• _Task goal_
Convert the text lines of the records below into a numbered list with one line per item, skipping blank lines and leaving out the pictures.

• _Extracted entries_
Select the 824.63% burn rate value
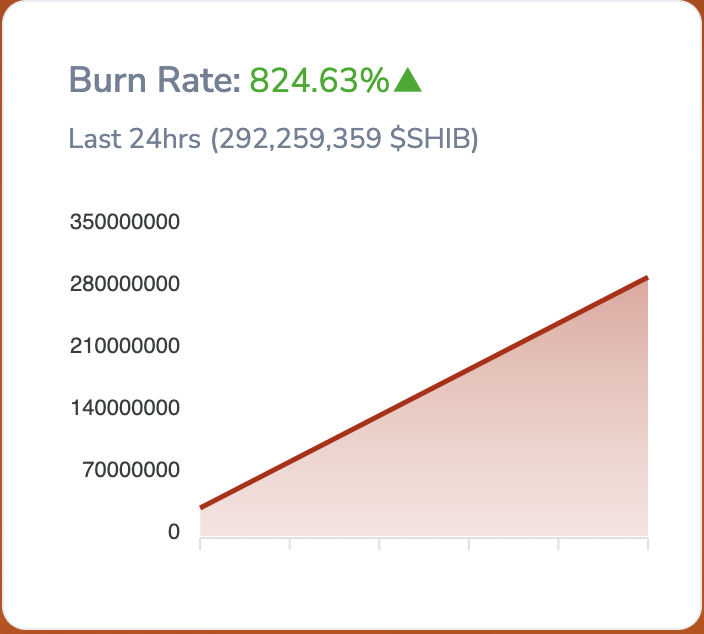pos(319,81)
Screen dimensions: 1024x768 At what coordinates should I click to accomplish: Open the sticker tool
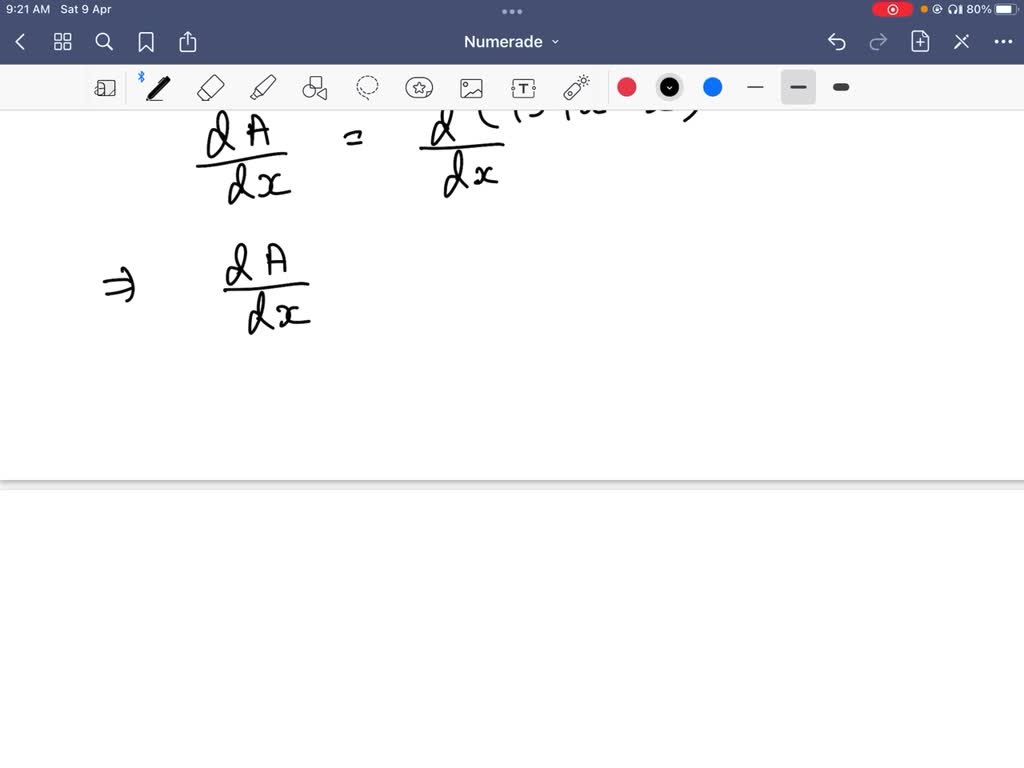pos(419,87)
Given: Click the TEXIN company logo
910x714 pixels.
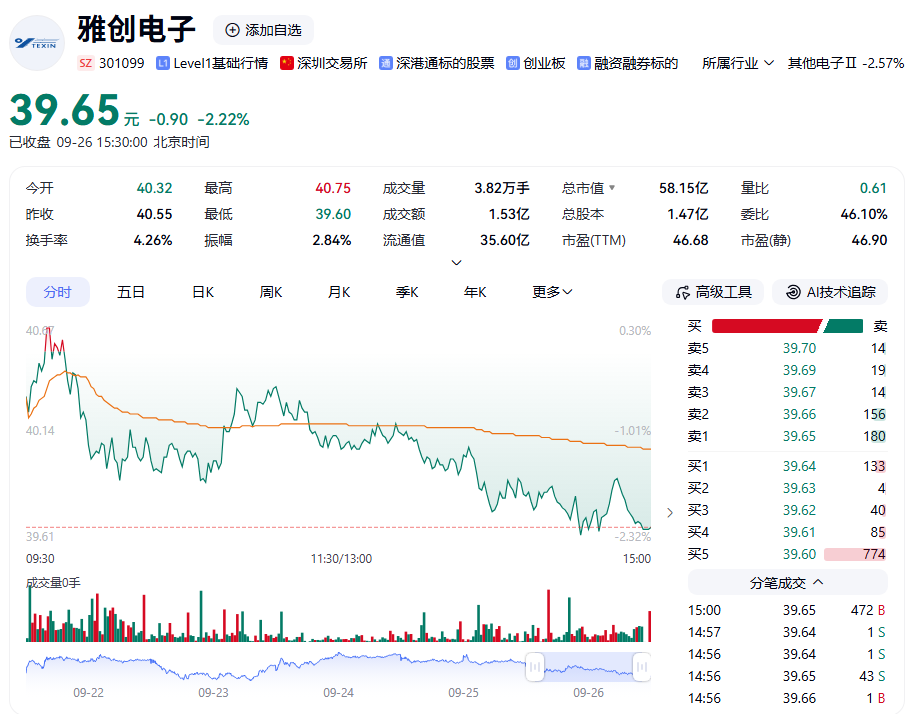Looking at the screenshot, I should (37, 43).
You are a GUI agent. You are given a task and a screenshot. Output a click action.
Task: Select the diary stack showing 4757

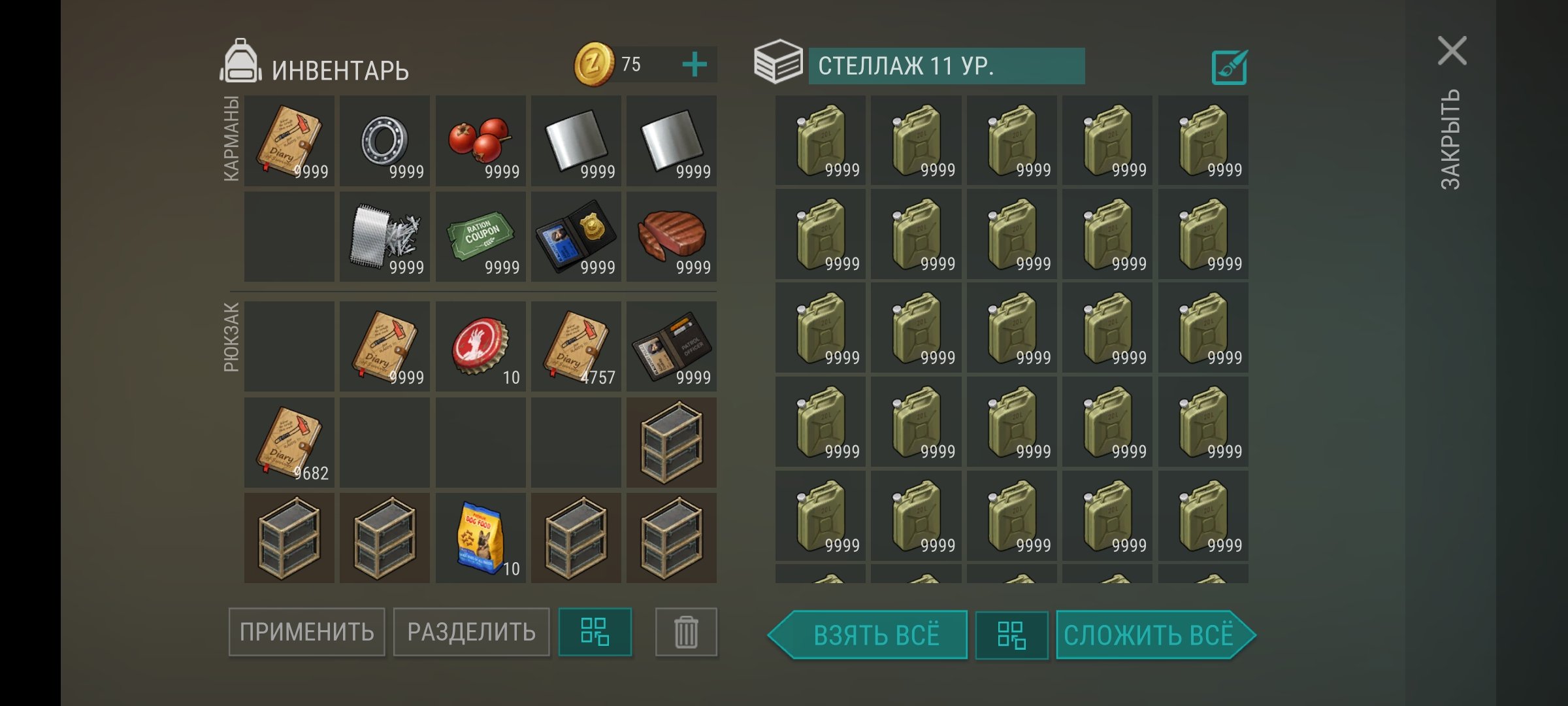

• _Task response_
1. Select the 824.63% burn rate value
2. pos(319,81)
3. Screen dimensions: 1024x768 At what coordinates should I click to accomplish: Open the sticker tool
4. pos(419,87)
5. Given: Click the TEXIN company logo
6. 910x714 pixels.
7. Looking at the screenshot, I should (37, 43).
8. You are a GUI agent. You are given a task and a screenshot. Output a click action.
9. Task: Select the diary stack showing 4757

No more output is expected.